▶ _WHAT IS BEING ASKED_: In the records below, take the line containing "The width and height of the screenshot is (800, 450)." and reproduce it and every subsequent line exactly, adding nothing.

▶ _SUPPLIED DATA_:

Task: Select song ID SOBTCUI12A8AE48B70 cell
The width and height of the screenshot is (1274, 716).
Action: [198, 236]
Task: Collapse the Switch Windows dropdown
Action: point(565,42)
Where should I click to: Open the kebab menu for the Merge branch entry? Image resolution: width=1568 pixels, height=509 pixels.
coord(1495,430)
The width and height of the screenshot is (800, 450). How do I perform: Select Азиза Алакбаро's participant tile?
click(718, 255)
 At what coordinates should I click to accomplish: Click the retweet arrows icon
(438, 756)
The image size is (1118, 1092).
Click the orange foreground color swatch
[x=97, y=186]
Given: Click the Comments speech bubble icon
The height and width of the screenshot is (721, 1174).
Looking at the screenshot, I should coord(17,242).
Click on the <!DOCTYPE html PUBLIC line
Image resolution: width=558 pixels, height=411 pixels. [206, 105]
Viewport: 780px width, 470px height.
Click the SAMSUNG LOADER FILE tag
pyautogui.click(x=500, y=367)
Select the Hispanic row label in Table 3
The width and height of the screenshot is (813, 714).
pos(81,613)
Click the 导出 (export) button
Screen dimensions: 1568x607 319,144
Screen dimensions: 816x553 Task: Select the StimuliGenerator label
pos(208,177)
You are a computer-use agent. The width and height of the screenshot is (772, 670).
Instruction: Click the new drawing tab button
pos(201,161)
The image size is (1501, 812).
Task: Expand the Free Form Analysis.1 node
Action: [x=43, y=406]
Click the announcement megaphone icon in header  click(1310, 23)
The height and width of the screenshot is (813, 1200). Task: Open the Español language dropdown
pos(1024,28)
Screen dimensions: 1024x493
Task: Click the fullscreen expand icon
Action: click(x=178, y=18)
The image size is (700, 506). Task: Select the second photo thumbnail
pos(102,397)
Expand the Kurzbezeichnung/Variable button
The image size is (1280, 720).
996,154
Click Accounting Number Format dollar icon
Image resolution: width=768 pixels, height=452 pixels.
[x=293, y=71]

▶ _OUTPUT BELOW_:
The width and height of the screenshot is (800, 450). How do I perform: Select Азиза Алакбаро's participant tile?
click(718, 255)
 At what coordinates should I click to accomplish: Click the retweet arrows icon
(438, 756)
The image size is (1118, 1092).
Click the orange foreground color swatch
[x=97, y=186]
Given: Click the Comments speech bubble icon
The height and width of the screenshot is (721, 1174).
Looking at the screenshot, I should coord(17,242).
Click on the <!DOCTYPE html PUBLIC line
Image resolution: width=558 pixels, height=411 pixels. [206, 105]
Viewport: 780px width, 470px height.
Click the SAMSUNG LOADER FILE tag
pyautogui.click(x=500, y=367)
Select the Hispanic row label in Table 3
The width and height of the screenshot is (813, 714).
pos(81,613)
Click the 导出 (export) button
Screen dimensions: 1568x607 319,144
Screen dimensions: 816x553 Task: Select the StimuliGenerator label
pos(208,177)
You are a computer-use agent. The width and height of the screenshot is (772, 670).
Instruction: Click the new drawing tab button
pos(201,161)
The image size is (1501, 812).
Task: Expand the Free Form Analysis.1 node
Action: [x=43, y=406]
Click the announcement megaphone icon in header  click(1310, 23)
The height and width of the screenshot is (813, 1200). Task: Open the Español language dropdown
pos(1024,28)
Screen dimensions: 1024x493
Task: Click the fullscreen expand icon
Action: click(x=178, y=18)
The image size is (700, 506). Task: Select the second photo thumbnail
pos(102,397)
Expand the Kurzbezeichnung/Variable button
The image size is (1280, 720).
996,154
Click Accounting Number Format dollar icon
Image resolution: width=768 pixels, height=452 pixels.
[x=293, y=71]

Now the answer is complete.